Unable to easily mock Athena result CSV
dmarra opened this issue · comments
We are able to mock Athena query results via:
resp = requests.post(
"http://motoapi.amazonaws.com/moto-api/static/athena/query-results",
json=query_results,
)
assert resp.status_code == 201
But there is no way to mock the output of get_execution_results
. this poses a few problems:
- unable to have any control over request status (in cases where you want to test that retries are happening for instance)
- unable to have any control over the output location
I am more interested in the latter. This would be a lot more useful if we could somehow assign results via a CSV, and have the query-results
mocked from that.
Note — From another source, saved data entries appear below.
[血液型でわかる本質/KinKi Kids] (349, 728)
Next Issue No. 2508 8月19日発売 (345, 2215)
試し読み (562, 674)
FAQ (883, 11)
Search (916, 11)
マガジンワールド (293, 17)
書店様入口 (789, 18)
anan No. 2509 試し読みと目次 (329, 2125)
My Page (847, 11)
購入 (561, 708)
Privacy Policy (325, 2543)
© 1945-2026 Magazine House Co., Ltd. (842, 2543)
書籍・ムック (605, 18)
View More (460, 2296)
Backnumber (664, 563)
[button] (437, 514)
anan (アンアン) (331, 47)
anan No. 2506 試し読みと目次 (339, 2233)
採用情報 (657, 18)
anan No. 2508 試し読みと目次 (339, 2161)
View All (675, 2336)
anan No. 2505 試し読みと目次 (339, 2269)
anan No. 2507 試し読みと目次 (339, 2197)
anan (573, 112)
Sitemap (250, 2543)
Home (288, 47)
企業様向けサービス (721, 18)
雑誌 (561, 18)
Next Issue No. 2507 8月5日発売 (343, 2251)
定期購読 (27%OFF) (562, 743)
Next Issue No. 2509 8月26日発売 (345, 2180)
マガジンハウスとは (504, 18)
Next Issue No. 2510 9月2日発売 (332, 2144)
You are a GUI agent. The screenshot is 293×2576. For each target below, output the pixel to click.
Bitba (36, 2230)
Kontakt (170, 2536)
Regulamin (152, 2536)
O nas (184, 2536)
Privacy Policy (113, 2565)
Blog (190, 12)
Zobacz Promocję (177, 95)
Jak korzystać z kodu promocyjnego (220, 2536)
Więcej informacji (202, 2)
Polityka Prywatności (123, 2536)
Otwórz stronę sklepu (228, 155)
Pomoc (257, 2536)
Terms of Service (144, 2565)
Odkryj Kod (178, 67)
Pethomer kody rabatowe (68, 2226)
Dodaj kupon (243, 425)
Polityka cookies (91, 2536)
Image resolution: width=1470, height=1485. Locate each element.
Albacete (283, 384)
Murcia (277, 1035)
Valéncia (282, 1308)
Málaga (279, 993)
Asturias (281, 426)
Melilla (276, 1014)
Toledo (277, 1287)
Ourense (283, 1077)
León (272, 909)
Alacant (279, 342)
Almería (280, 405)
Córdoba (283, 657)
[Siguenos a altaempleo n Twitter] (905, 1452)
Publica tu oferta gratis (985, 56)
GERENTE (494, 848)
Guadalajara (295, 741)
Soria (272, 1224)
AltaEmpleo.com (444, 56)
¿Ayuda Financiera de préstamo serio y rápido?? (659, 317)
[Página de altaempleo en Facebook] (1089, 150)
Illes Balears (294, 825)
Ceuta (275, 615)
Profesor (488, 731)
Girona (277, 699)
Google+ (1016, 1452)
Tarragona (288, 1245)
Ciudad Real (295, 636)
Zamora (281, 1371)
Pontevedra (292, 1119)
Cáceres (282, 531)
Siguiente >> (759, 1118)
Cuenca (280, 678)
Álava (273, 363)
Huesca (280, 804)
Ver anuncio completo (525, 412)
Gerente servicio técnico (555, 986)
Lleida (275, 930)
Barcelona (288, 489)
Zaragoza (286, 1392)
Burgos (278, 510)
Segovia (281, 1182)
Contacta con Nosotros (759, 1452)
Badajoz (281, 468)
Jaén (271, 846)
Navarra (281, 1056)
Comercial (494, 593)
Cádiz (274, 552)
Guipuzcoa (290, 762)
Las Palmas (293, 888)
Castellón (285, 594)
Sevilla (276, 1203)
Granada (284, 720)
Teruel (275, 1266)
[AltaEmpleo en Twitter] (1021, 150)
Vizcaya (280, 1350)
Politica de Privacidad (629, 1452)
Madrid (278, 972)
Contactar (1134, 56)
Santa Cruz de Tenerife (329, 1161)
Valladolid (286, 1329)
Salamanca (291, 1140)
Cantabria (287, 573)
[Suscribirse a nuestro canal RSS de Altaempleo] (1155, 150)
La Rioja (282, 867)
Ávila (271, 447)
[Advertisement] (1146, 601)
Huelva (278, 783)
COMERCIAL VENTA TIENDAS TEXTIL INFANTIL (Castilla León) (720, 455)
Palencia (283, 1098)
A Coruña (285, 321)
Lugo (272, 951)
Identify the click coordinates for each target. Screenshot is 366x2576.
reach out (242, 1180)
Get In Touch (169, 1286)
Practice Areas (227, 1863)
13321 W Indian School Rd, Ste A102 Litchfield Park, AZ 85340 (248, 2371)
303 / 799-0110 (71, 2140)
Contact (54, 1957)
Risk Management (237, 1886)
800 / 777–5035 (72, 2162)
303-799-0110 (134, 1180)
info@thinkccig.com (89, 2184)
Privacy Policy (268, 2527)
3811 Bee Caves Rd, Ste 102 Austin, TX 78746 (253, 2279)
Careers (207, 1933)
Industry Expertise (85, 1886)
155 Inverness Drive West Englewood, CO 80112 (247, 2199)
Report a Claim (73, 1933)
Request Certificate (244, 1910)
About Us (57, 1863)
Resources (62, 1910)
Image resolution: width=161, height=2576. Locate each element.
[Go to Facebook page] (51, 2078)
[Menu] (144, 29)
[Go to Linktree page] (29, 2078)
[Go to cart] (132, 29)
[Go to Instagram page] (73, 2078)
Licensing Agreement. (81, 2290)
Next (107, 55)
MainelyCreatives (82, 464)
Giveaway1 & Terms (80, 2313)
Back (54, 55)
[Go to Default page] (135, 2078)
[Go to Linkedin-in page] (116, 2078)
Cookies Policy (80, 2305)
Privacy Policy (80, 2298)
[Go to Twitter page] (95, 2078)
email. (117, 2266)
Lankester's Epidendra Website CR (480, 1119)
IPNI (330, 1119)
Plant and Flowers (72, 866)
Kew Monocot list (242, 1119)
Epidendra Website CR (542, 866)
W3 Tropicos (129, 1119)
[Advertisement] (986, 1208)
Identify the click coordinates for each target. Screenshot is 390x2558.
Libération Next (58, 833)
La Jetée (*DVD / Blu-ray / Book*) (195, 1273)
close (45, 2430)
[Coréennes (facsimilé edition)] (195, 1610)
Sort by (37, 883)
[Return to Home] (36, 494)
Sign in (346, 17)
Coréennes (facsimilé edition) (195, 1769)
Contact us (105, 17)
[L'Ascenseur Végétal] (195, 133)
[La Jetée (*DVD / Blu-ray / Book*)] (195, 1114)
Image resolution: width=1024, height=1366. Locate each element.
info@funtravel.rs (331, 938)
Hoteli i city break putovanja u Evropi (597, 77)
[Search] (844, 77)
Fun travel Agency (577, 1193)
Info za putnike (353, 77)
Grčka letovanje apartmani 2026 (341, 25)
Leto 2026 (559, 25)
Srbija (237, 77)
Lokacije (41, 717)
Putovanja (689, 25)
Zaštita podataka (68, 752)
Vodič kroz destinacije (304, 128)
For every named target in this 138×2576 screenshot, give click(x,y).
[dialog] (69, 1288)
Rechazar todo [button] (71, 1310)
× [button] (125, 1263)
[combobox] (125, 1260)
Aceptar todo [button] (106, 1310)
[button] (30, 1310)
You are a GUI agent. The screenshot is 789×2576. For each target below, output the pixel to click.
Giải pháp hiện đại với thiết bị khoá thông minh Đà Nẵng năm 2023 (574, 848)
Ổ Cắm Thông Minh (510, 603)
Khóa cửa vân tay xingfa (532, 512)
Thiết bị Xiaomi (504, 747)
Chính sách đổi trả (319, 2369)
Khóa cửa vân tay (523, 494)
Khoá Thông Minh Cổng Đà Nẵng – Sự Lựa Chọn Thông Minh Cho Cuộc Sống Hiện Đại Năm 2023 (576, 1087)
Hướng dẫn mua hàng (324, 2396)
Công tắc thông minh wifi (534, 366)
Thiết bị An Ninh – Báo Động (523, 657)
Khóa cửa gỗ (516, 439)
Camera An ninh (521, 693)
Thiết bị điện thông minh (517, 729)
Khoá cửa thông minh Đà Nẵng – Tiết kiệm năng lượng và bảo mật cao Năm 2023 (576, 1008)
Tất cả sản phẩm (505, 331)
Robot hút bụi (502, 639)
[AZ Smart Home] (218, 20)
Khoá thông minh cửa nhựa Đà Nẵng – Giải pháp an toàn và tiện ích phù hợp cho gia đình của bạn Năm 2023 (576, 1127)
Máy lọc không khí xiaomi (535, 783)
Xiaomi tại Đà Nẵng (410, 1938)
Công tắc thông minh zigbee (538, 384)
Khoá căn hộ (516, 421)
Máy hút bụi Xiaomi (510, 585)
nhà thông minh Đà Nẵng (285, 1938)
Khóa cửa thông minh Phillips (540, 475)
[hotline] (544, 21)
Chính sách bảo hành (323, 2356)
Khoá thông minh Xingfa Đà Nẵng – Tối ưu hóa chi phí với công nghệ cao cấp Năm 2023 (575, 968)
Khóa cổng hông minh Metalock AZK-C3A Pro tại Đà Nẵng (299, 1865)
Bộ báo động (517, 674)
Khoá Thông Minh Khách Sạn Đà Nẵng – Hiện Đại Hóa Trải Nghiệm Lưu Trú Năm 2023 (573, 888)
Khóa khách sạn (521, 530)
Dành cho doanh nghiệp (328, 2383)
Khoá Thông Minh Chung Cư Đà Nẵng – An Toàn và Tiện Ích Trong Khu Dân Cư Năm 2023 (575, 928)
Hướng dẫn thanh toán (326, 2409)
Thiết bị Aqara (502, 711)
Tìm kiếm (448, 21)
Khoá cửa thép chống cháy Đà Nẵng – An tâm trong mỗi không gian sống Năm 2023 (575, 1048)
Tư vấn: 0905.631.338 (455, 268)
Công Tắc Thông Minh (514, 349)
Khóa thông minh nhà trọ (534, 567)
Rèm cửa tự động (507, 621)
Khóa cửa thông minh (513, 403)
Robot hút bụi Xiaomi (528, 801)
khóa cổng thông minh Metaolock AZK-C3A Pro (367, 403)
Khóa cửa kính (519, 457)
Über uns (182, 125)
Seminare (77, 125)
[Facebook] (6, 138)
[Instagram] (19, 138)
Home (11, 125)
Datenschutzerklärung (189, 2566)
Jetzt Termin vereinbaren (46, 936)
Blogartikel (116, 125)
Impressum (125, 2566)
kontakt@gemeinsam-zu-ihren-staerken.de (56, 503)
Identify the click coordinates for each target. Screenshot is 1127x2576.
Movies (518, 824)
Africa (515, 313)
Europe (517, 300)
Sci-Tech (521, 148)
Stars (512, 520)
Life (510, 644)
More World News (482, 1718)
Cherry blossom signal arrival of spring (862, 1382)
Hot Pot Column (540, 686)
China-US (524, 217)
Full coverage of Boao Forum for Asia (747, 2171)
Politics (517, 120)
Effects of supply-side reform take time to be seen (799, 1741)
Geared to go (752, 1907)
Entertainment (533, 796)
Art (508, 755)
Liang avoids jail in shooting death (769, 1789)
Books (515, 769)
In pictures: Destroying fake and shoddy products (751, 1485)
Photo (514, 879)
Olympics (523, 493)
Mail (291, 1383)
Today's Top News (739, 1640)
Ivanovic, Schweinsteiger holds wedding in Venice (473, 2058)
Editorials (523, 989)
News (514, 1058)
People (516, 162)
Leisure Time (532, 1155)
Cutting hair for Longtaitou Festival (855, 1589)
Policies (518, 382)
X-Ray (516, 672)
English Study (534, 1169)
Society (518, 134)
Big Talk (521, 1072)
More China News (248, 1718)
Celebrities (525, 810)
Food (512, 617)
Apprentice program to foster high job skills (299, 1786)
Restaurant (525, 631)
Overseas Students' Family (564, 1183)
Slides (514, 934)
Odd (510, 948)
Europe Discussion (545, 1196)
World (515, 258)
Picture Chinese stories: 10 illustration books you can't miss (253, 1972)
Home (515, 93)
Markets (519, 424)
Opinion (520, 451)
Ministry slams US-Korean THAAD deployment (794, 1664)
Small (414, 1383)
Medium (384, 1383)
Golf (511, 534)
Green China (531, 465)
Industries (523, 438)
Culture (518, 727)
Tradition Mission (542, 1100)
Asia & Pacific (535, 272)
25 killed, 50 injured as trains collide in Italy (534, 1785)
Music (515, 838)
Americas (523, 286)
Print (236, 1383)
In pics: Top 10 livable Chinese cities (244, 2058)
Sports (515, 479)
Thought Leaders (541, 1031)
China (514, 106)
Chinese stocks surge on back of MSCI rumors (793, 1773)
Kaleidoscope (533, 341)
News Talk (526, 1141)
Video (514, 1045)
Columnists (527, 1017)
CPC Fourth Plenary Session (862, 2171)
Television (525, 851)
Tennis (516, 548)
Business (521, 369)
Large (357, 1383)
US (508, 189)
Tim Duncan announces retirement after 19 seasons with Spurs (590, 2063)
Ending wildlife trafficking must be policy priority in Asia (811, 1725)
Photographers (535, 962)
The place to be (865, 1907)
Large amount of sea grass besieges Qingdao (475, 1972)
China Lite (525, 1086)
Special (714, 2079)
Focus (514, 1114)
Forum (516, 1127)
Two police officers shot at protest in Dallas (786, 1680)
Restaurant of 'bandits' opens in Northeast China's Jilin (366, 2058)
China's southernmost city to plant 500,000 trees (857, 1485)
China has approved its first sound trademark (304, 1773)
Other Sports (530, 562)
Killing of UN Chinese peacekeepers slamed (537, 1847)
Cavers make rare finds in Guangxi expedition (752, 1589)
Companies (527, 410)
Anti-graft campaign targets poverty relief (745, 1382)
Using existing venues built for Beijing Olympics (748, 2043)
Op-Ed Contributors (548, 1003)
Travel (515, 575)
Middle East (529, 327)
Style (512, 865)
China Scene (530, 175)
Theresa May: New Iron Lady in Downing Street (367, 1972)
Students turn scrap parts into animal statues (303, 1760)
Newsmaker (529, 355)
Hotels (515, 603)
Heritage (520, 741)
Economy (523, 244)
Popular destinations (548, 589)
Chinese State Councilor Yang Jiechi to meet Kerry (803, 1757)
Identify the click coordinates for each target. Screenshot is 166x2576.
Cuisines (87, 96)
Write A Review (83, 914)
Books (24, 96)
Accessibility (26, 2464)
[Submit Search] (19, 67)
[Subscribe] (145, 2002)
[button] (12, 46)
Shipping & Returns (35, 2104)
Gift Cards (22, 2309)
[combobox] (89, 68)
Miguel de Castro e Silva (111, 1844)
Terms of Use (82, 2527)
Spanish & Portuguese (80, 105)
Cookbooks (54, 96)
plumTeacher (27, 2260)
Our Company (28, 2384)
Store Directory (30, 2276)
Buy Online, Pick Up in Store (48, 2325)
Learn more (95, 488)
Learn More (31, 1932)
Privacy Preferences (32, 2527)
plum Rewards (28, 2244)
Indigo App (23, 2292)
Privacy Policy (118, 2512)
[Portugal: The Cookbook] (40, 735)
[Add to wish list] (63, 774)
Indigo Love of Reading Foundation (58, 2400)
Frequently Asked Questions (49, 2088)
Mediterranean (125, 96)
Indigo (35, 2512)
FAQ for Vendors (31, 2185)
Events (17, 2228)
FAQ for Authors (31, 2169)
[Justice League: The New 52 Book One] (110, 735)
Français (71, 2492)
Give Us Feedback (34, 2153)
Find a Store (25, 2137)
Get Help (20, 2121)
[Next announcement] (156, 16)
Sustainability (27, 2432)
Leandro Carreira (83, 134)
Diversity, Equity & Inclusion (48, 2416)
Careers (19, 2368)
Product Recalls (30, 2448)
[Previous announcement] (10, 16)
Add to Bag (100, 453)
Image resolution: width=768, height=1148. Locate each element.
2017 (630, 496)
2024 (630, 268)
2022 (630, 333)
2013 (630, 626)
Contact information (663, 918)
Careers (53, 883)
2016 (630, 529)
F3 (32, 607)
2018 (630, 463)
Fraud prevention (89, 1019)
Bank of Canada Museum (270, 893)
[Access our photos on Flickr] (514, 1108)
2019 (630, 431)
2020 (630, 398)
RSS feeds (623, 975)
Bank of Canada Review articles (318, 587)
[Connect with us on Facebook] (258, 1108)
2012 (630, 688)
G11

But in the simplest case, being able to control that datapoint to point to a file we have put to a mock bucket
would go a long way in the case where the code under test needs to access the file directly.
Here is an example of how I had to hack this into my tests:
from moto.athena import athena_backends
from moto.athena.models import Execution
from moto.core import DEFAULT_ACCOUNT_ID
@pytest.fixture
@mock_aws
def mock_athena_results():
# place the mocked athena results in "s3"
s3 = boto3.client("s3", region_name=os.getenv("AWS_DEFAULT_REGION"))
bucket_name = 'test-bucket'
key = f"query_results/output.csv"
with open('some/csv/file.csv', "r") as f:
contents = f.read()
s3.put_object(Bucket=bucket_name, Key=key, Body=contents)
# Hack moto to mock the execution results to have the correct path to our csv results
exec = Execution(
query="SELECT * FROM notused",
config={
"OutputLocation": f"s3://test-bucket/query_results/output.csv"
},
context={
'Database': 'default'
},
workgroup={},
execution_parameters={}
)
# moto tries to mock the file location to _look_ correct, but we need it to be an actual result
exec.config['OutputLocation'] = f"s3://test-bucket/query_results/output.csv"
# This is a hack to get moto to return the correct execution object by having a factory that
# pretends to be a list of executions
class MockExecutionFactory:
def __get__(self, instance, owner):
return [
exec
]
def __set__(self, instance, value):
pass
def __setitem__(self, key, value):
pass
def __getitem__(self, key):
return exec
athena_backends[DEFAULT_ACCOUNT_ID]["us-east-1"].executions = MockExecutionFactory()
return
The above works, but its pretty janky. I suppose this is more of a feature request than anything. Or even better yet, having a way to control execution id (not with seeding, thats still too unpredictable and fragile) such that it can be explicitly set.
Hi @dmarra, thanks for raising this.
My assumption is that the application takes whatever OutputLocation
is given, downloads the result from S3 and does whatever it needs to do with the result.
Would it work if Moto would actually write the configured query results to S3? Then the actual OutputLocation
doesn't matter, and the only test setup is to configure the expected results via the static/athena/query-results
endpoint.
That could work! The only issue with that is that the Athena output JSON is.... perhaps a bit overengineered. It's a pain to mock many rows of data in that format. But that being said, if this is the easiest way to get the enhancement in, then I think its way better than nothing. Makes sense too, since it works with the current design.
To clarify:
- It would have to respect the bucket given as output (but the file name could be the auto-generated execution ID)
- The output format is CSV. I don't think Athena has a way to change that, so it should be fine to just always have the output in CSV format in the bucket
Hi @dmarra, this is now part of moto >= 5.0.12.dev3
.
It uses the bucket provided by the user, and the file name is the execution ID, so it follows the same format as AWS.
Please let us know if you run into any issues!